Zhaobao tai chi
- Hardness: Internal (neijia)
- Country of origin: China
- Date of formation: late 16th century
- Creator: Zhang Sanfeng (张三丰)
- Famous practitioners: Wang Zongyue(王宗岳) Jiang Fa (蒋法) Xing Xihuai (邢喜怀) Zhang Chuchen Chen Jingbo (陈敬伯) Zhang Zongyu (张宗禹) Zhang Yan Chen Qingping He Zhaoyuan Song Yunhua Peng Wen
- Descendant arts: Wu (Hao)-style tai chi
- Related arts: Tai chi
- Olympic sport: No

= Zhaobao tai chi =

Zhaobao tai chi (趙堡太極拳 (Zhàobǎo tàijíquán)) is a style of tai chi that is often considered to be a modern style transmitted from Chen Qingping, but actually has a strong documented lineage that confirms its authenticity as an ancient style of tai chi and as a true transmission from Wang Zongyue.

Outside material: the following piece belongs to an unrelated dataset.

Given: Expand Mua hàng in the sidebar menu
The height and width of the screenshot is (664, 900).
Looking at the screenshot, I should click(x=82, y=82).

==Form and Characteristics==
The main set of Zhaobao tai chi, or Zhaobao Jia, consists of 108 movements in the big frame and 75 refined movements in the small frame progressing in difficulty. Great emphasis is placed on Yi (mind/intent) in Zhaobao training. Like many other styles, Zhaobao Jia can be practiced at three heights, each providing a different degree of complexity. Generally students begin with the Middle Frame (Renpan Jia), progress to the Low Frame (Pangong Jia) and end with the High Frame (Daili Jia).

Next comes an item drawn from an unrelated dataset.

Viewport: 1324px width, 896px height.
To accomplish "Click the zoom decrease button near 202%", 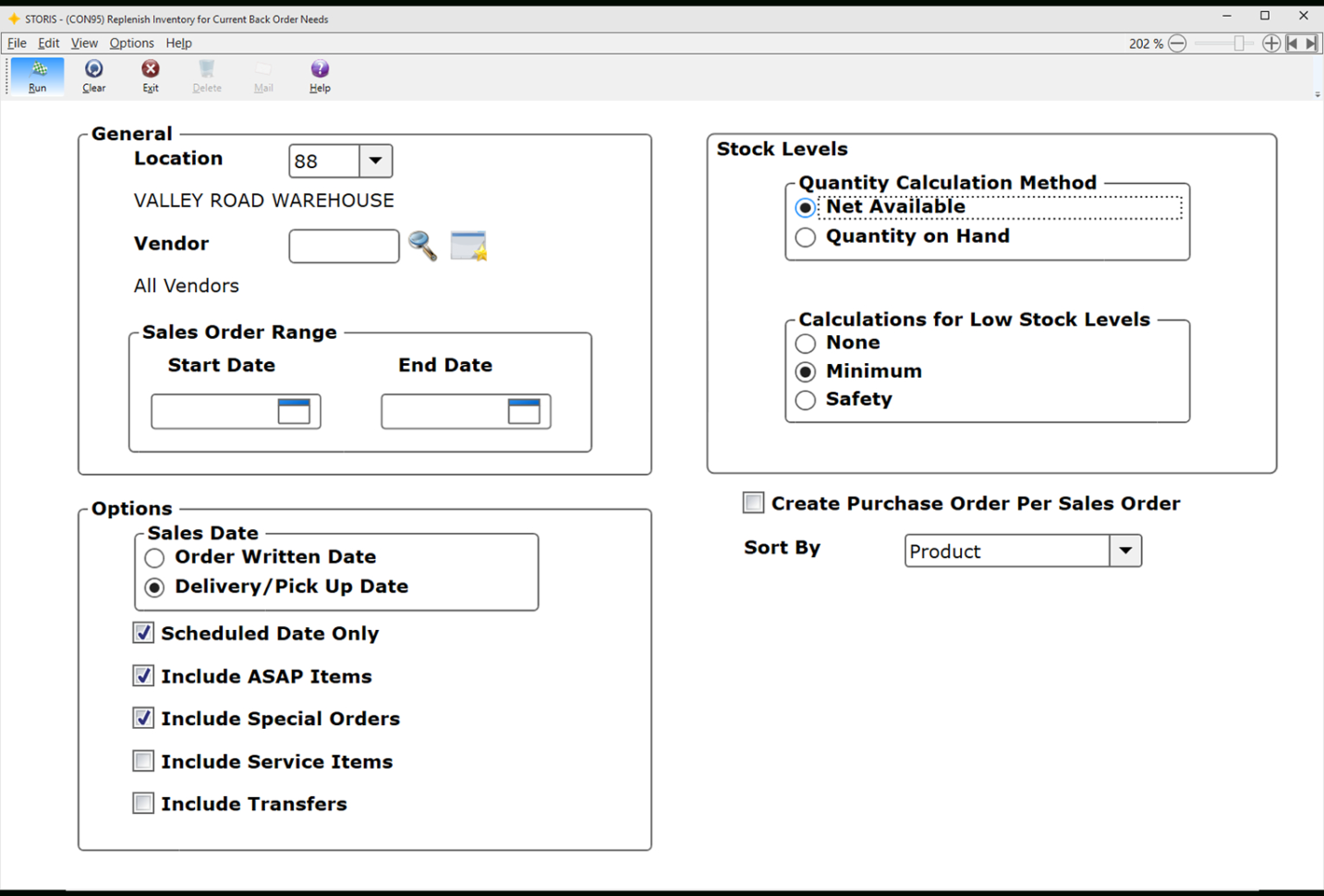I will 1177,42.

Zhaobao tai chi's practical applications rely heavily on spiral uprooting techniques controlled through the use of Qinna, often followed with the use of sweeps or trips to bring the opponent to the ground. Flowing and coordinated techniques conform successfully to the basic tenets of the tai chi classics.

Zhaobao tai chi also has its own Neigong system based on traditional Daoist practice that enables the practitioner to develop the required physical and mental skills needed for successful mastery of the art.

==History and Lineage==
The Zhaobao tai chi style shares many similarities with Chen-style tai chi and has an overlapping lineage - the 4th generation inheritor Chen Jingbo and the 7th generation inheritor Chen Qingping were both members of the famed Chen family.

Zhaobao tai chi is not a family style (although there exists the He Family offshoot named after the 8th generation inheritor He Zhaoyuan) and has traditionally been passed down from master to a chosen disciple. The Zhaobao name is given to the style as a way of honouring the village in which the art was kept for many centuries; Zhaobao Village in Wenxian County, Henan Province, China.

According to the style's tradition, Chen Qingping was the 7th generation master from the time that the grand master Jiang Fa brought the style taught to him by Wang Zongyue to the local area in Wenxian County.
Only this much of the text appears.